O rapper induz ao espectador um mundo em constante desequilíbrio. Uma civilização em ruínas cuja a barbárie diária é consumida sem o menor crivo reflexivo. No meio da multidão, Gambino/Glover joga na cara a nefasta existência do Jim Crow, personagem teatral surgido no século 19 e que resumia todos os estereótipos dos negros escravizados. Analfabeto, amigável e deformado pelo trabalho forçado nas plantações, a figura de Crow simbolizou tempos depois a política de segregação racial implantada no sul do Estados Unidos, mesmo depois do fim da escravidão.
Plano
Um carro da polícia queima e motins explodem ao redor do ator. Totalmente alheios a este cenário, jovens com farda escolar encenam alguns passos em meio ao caos. A interpretação de Glover nos pede que ignoremos a violência ao redor. Ela é banalizada através de prazeres imediatos e o celular surge como canal de disseminação da alienação. Enquanto sorrimos e festejamos com a música, nas ruas a história é outra. Violento e criminoso, o contemporâneo é guiado pelo preconceito e horror do passado. Nada muda e o final do vídeo evidencia essa total desesperança em relação ao mundo.

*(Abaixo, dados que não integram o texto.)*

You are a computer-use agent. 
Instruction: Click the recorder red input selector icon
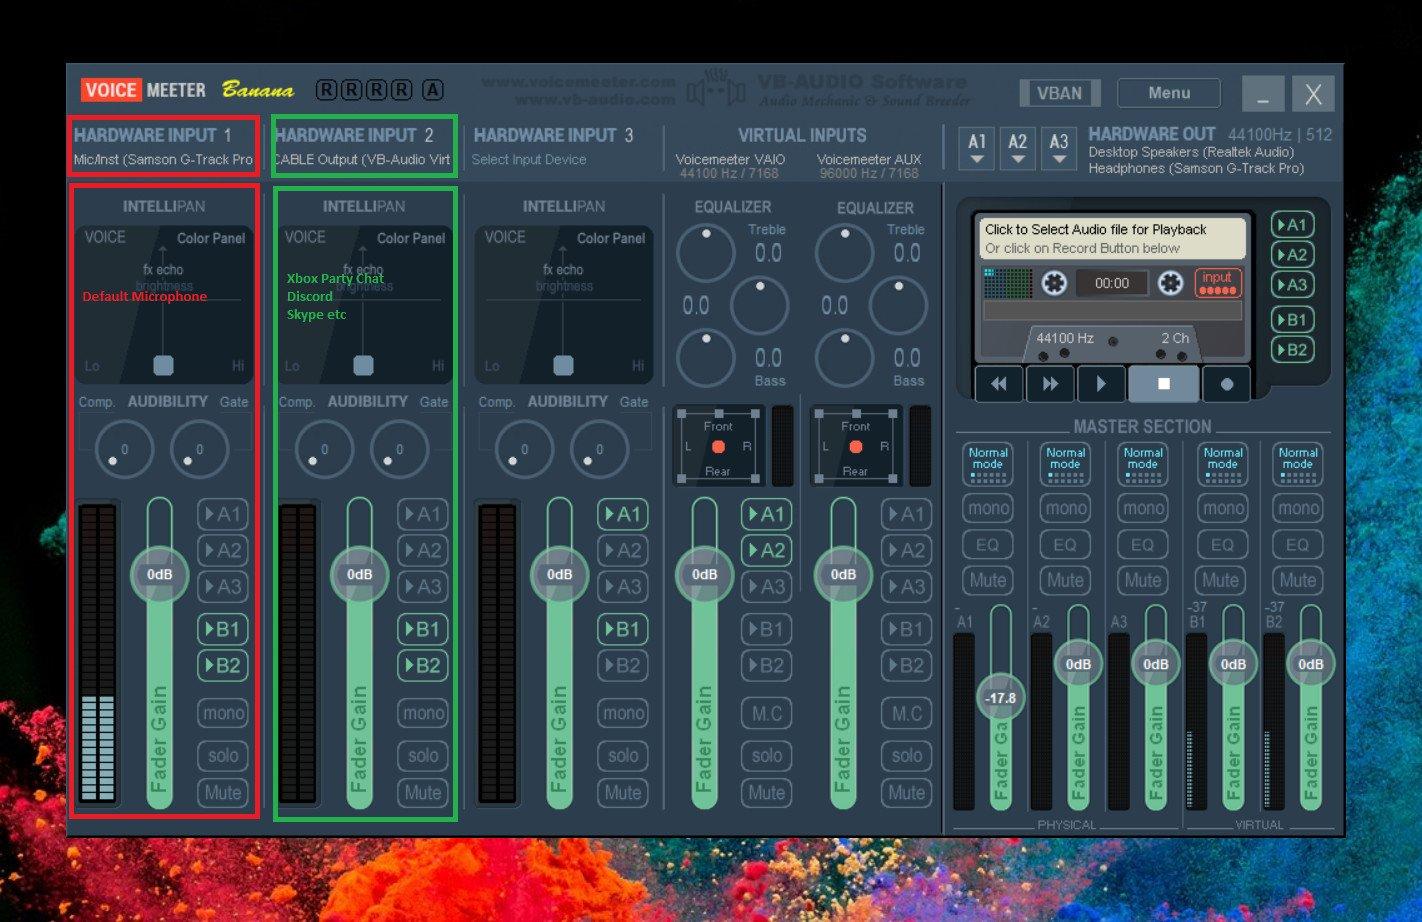(1217, 283)
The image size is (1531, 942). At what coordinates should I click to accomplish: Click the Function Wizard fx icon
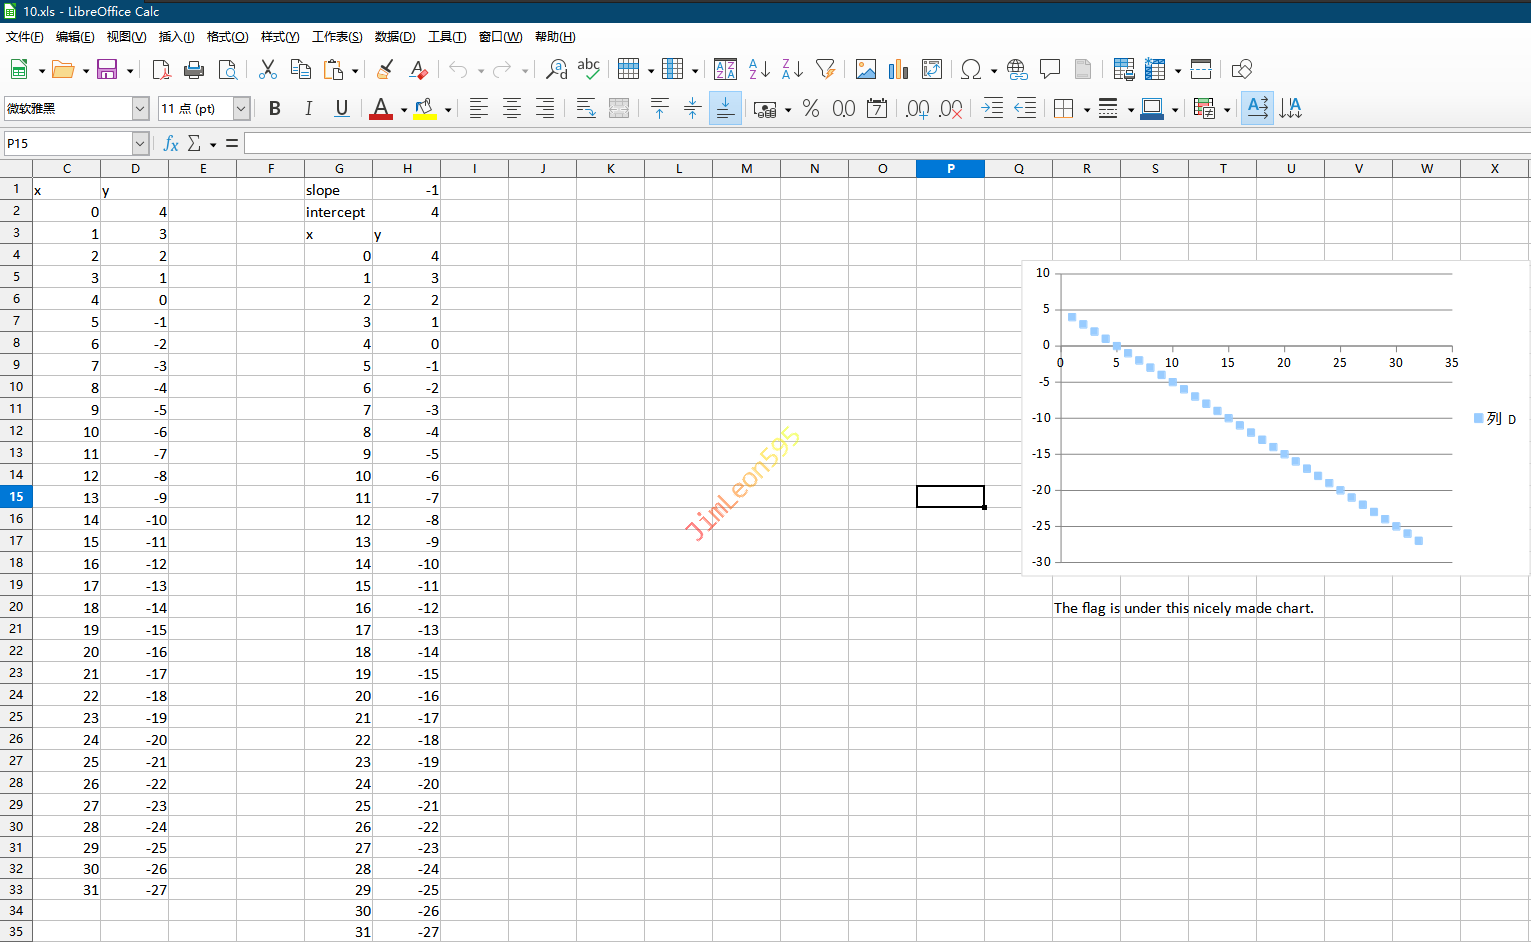171,143
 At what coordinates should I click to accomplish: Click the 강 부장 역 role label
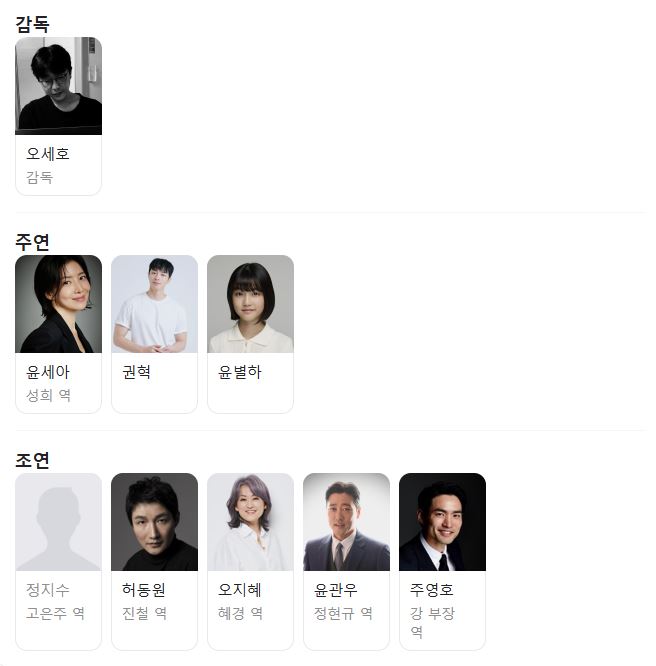click(x=433, y=623)
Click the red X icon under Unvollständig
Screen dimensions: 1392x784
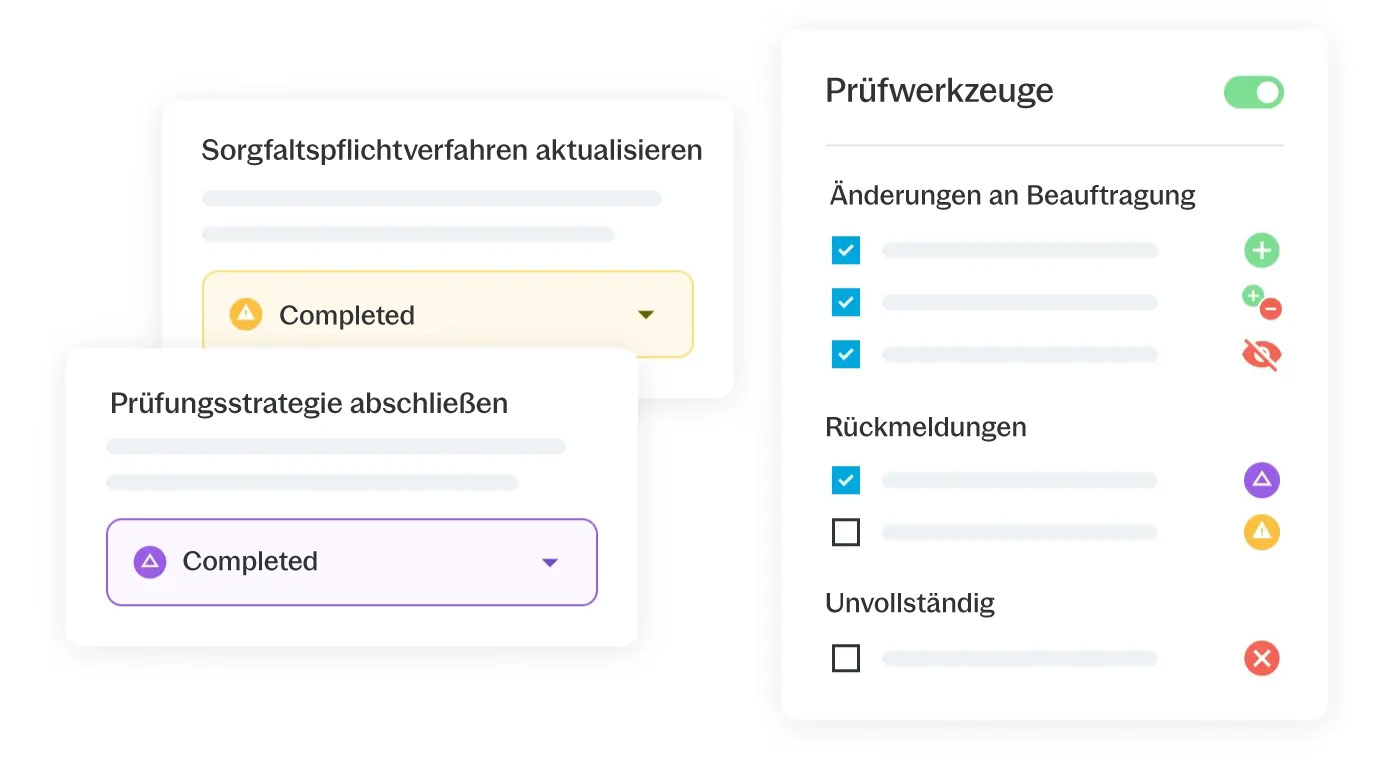click(x=1262, y=658)
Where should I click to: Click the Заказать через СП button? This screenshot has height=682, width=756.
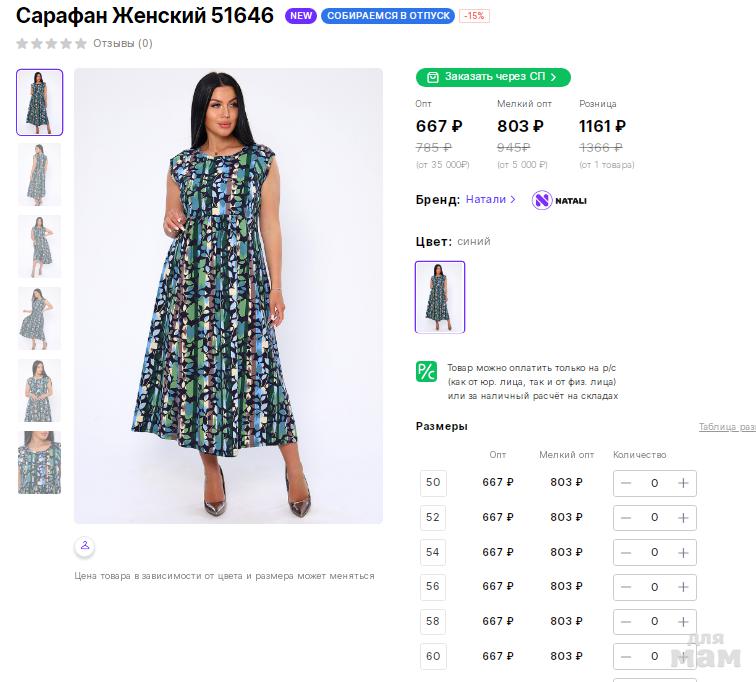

O culto às armas de fogo, embaladas com liturgia após servirem a matanças, a total falta de empatia sobre a desgraça do outro e o inevitável desejo pela propagação de informações duvidosas na internet impregnam o pano de fundo do vídeo. A todo instante, diretor e ator desenham uma sociedade avessa à reflexão. "Isto é a América", mas pode também ser Brasil sem qualquer dúvida.
No terreno mercadológico, o trabalho de Glover em "This is America" reflete uma longa linhagem de videoclipes que seguem como testamentos da época em que foram produzidos. Na obra "Videoclipe - O Elogio da Desarmonia", do professor e pesquisador Thiago Soares, diferentes posicionamentos e análises da ferramenta videoclipe são construídos e esmiuçados.
Fruto do mestrado realizado pelo autor na Universidade Federal de Pernambuco (UFPE), o livro reúne tópicos sobre estética, autoria, fotografia, montagem, entre outros pontos relevantes sobre este produto. A apresentação assinada por Angela Prysthon (orientadora do pesquisador) organiza os aspectos entre experiência social e tecnologia.
"Nos seus mais variados aspectos, o videoclipe sintetiza o contemporâneo na sua aproximação da indústria cultural com a vanguarda, na diluição da radicalidade inovadora a partir de claras intenções comerciais, na sua fragmentação imagética, na sua despreocupação narrativa ou no apelo das narrativas mais básicas e simples, na sua inclinação parodística, na sua rapidez, no excesso neobarroco de alguns de seus estilos, nas suas conexões com as tecnologias de ponta, na sua recuperação displicente e desatenta do passado, nas suas superposições de espacialidades e temporalidades, no fascínio de uma superficialidade hiperreal", afere a docente.